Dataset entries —
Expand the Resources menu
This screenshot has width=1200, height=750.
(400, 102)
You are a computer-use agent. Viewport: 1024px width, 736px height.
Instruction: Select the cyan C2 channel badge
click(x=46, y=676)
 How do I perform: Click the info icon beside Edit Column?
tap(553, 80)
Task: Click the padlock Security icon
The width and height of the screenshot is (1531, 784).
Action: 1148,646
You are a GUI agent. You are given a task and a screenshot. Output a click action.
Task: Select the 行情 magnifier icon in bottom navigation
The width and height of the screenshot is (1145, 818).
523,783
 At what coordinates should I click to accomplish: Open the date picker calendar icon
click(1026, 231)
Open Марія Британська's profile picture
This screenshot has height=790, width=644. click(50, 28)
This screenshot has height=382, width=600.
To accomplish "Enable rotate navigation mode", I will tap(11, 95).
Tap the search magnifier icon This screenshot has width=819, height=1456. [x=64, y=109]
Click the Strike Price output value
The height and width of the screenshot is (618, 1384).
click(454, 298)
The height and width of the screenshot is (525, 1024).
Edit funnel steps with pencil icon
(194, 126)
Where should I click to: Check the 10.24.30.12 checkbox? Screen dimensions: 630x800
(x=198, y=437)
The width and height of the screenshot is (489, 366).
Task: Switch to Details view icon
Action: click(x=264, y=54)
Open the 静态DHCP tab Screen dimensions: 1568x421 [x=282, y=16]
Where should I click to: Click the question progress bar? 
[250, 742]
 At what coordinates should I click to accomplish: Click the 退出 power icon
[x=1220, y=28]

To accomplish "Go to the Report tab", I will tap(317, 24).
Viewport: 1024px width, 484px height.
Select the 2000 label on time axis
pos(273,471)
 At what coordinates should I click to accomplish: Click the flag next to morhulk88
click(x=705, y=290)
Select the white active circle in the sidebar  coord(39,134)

Work instructions —
Retype nothing except the lines from the line holding "Viewport: 1024px width, 484px height." through the last line of the entries, both included.

Problem solution —
Viewport: 1024px width, 484px height.
Select the 2000 label on time axis
pos(273,471)
 At what coordinates should I click to accomplish: Click the flag next to morhulk88
click(x=705, y=290)
Select the white active circle in the sidebar  coord(39,134)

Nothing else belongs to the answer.